◆ WHAT THE EXERCISE ASKS: Leaving out all pictures, repeat exactly the lines from the one that holds "You are a GUI" to the last line of the entries below.
******
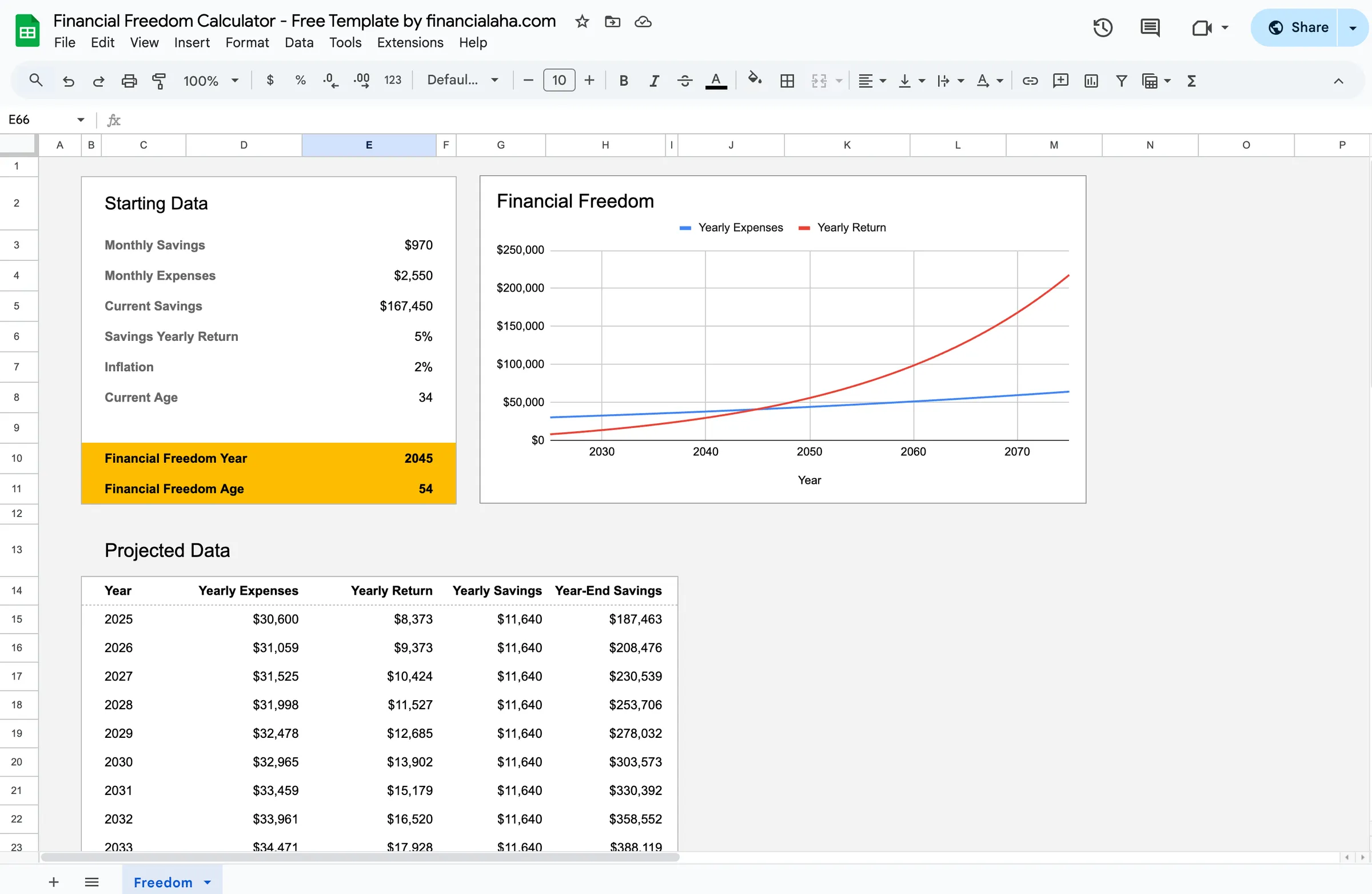
Task: Open the text color picker
Action: 716,80
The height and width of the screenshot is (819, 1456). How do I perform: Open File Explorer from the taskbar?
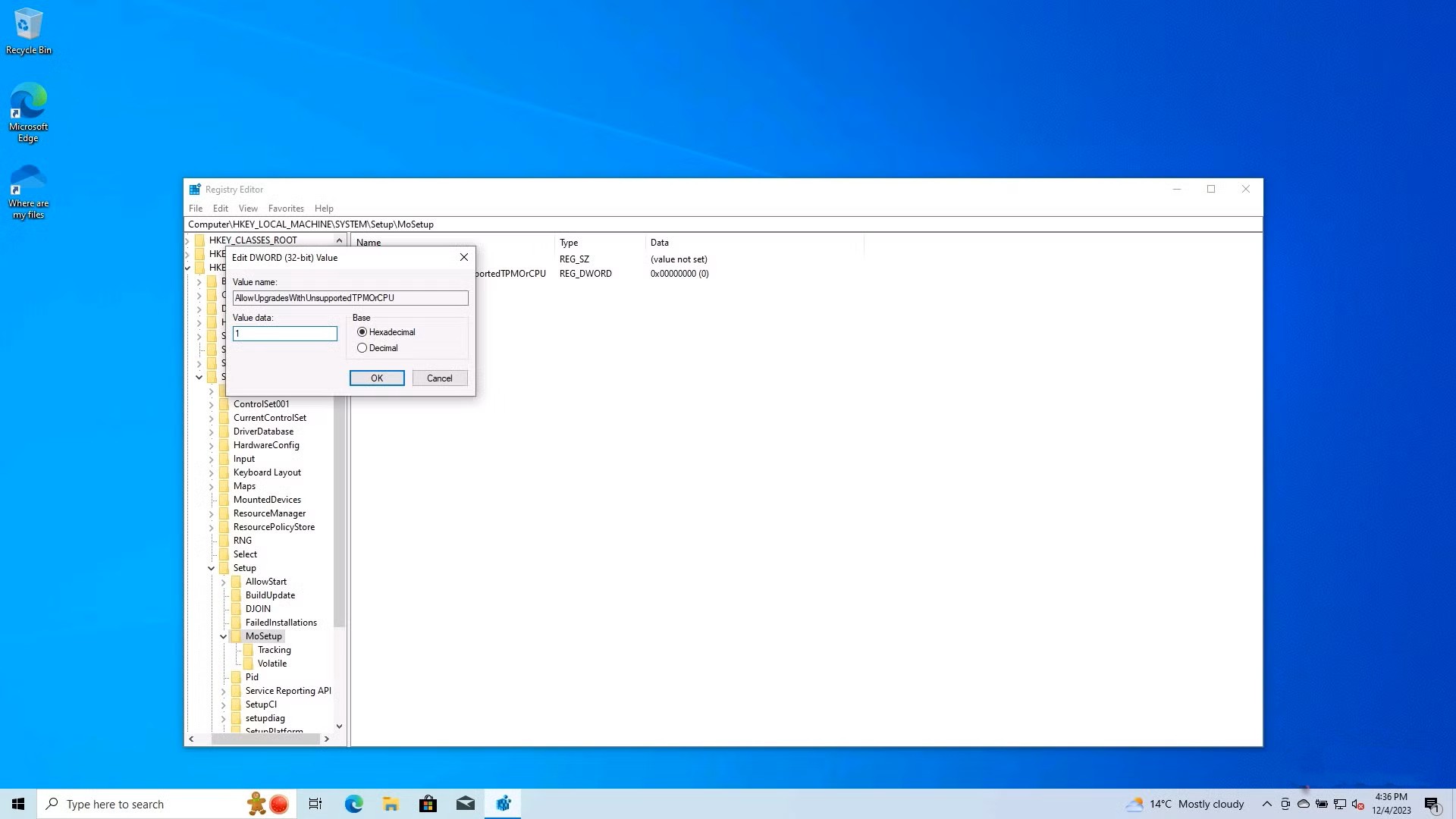pyautogui.click(x=390, y=803)
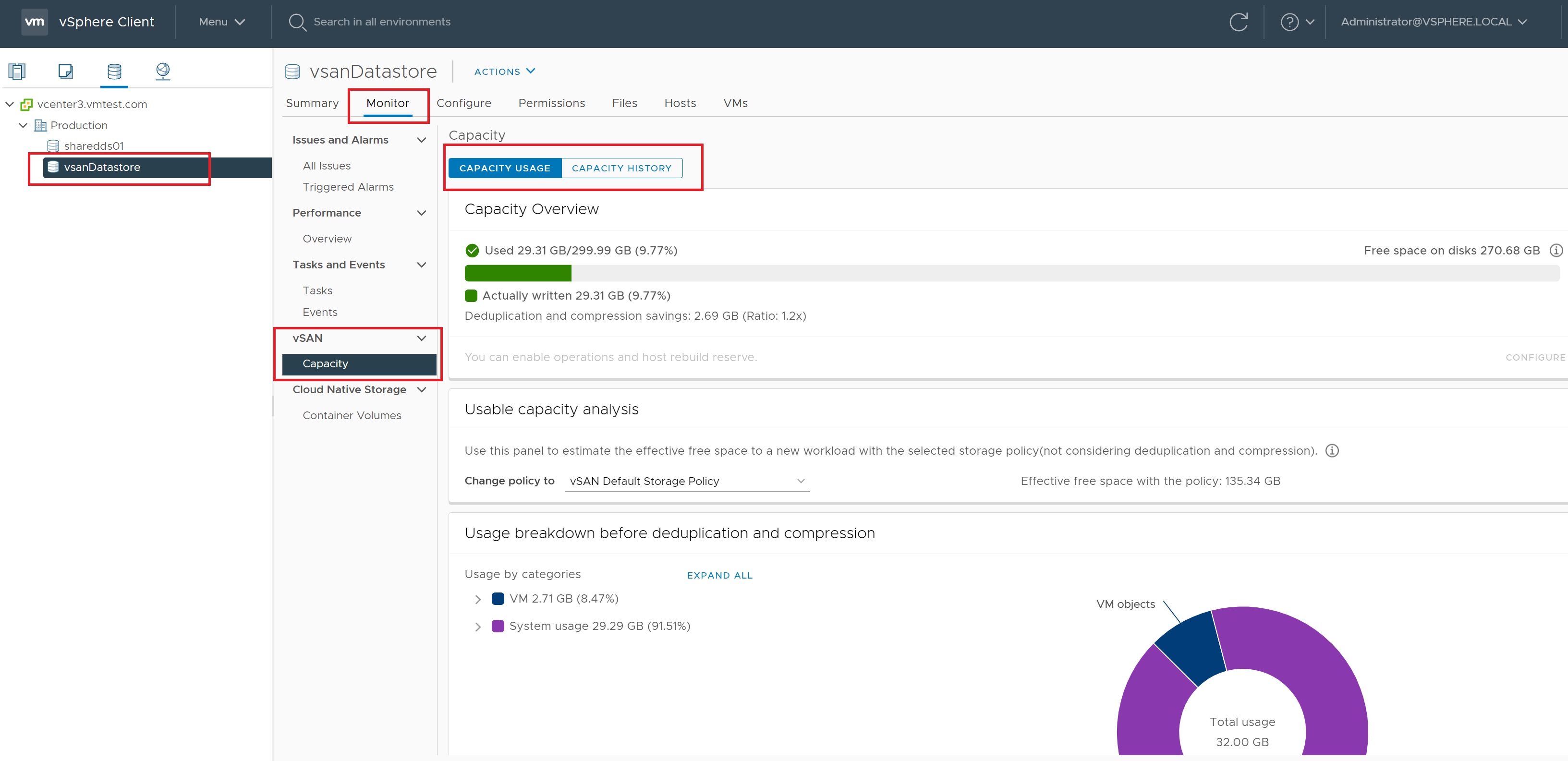Select the Storage inventory icon
This screenshot has height=761, width=1568.
pyautogui.click(x=114, y=71)
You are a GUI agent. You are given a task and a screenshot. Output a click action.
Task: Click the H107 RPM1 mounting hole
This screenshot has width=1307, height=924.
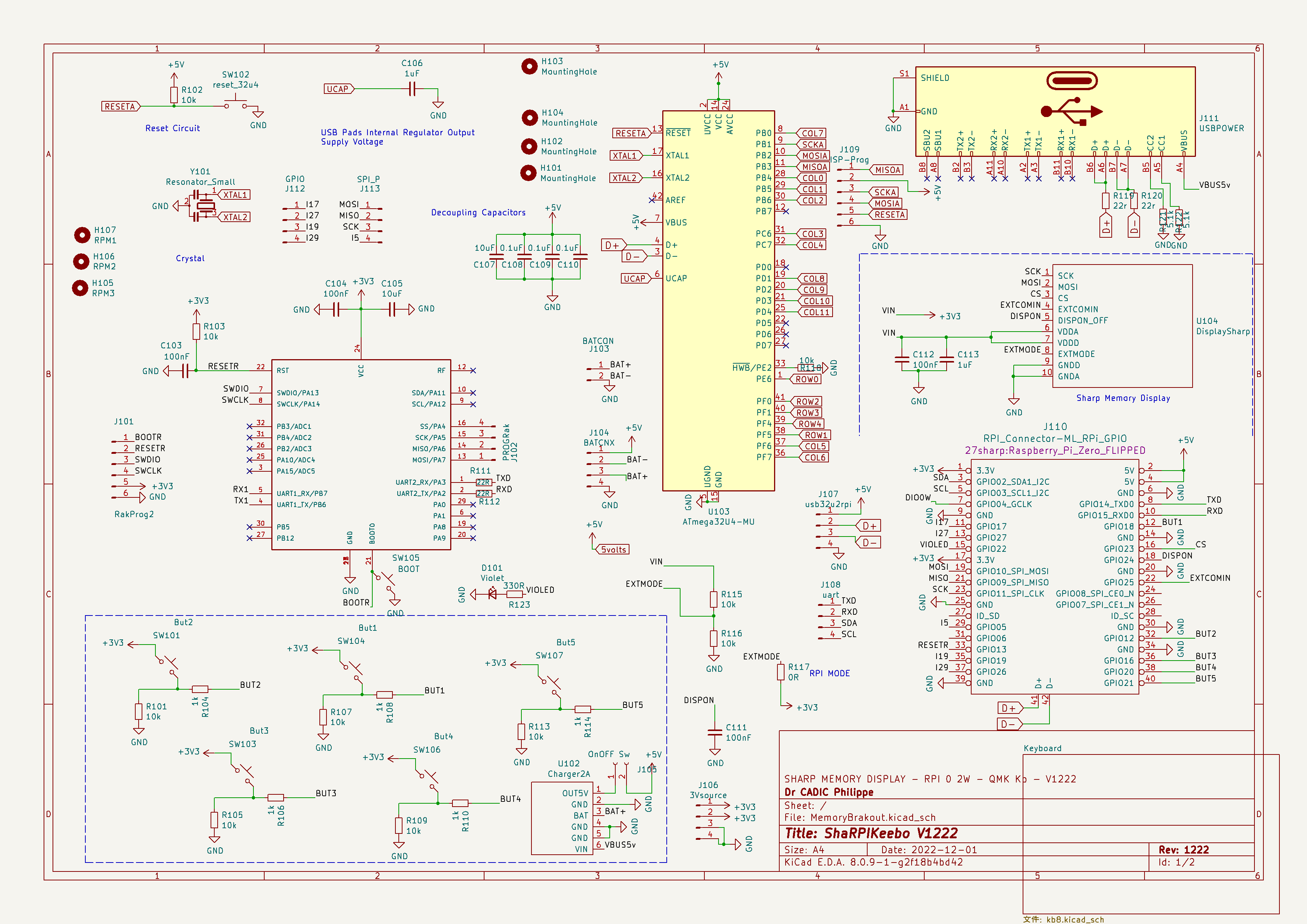tap(82, 234)
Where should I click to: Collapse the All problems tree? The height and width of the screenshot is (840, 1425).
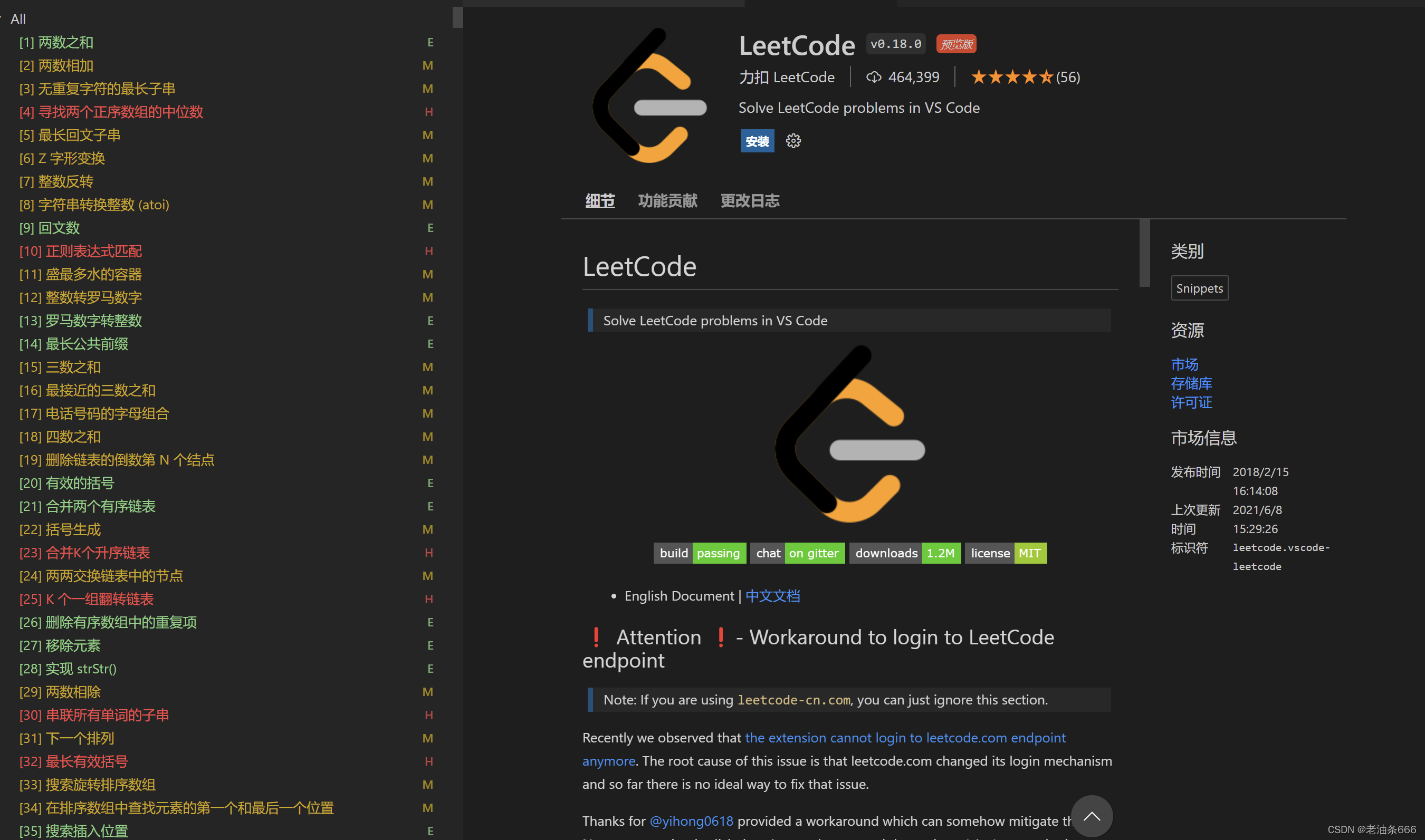[4, 18]
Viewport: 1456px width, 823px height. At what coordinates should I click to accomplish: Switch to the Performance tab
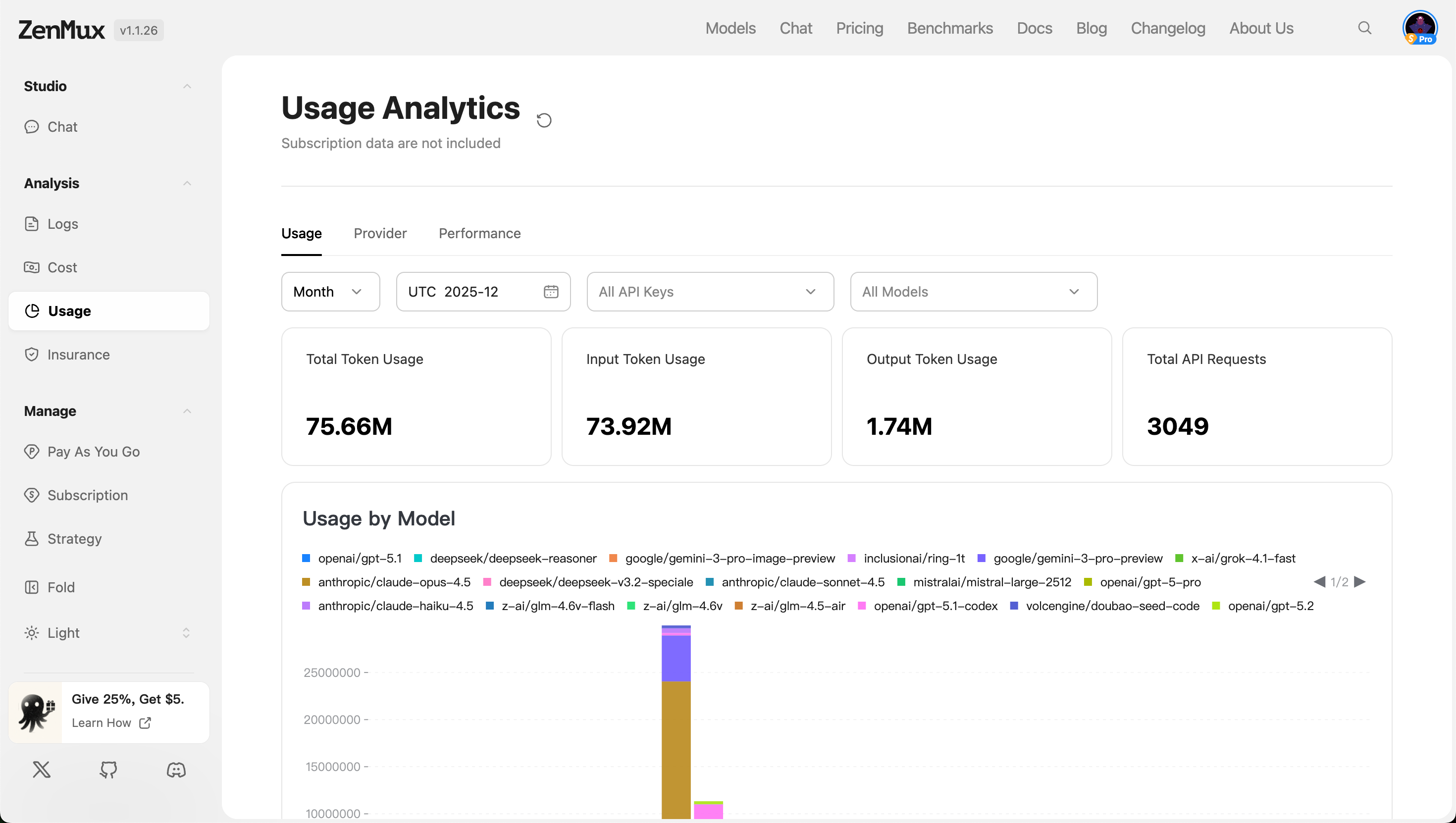tap(479, 233)
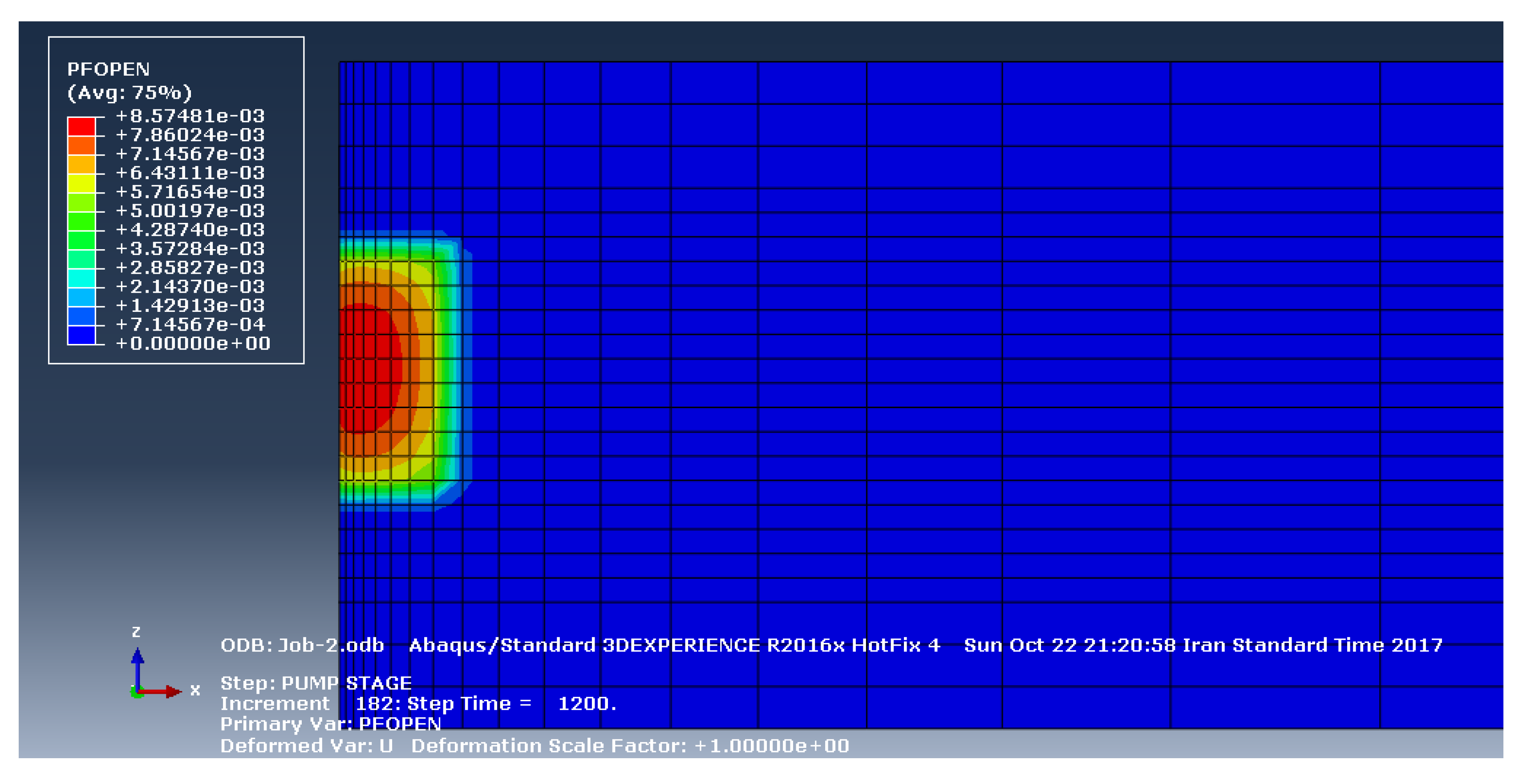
******
◆ FINISHED EXERCISE:
You are a GUI agent. You are given a task and a screenshot. Output a click action.
Task: Click the H107 RPM1 mounting hole
This screenshot has width=1307, height=924.
tap(82, 234)
Where should I click to: Collapse the All problems tree? The height and width of the screenshot is (840, 1425).
[4, 18]
Viewport: 1456px width, 823px height. At what coordinates should I click to accomplish: Switch to the Performance tab
tap(479, 233)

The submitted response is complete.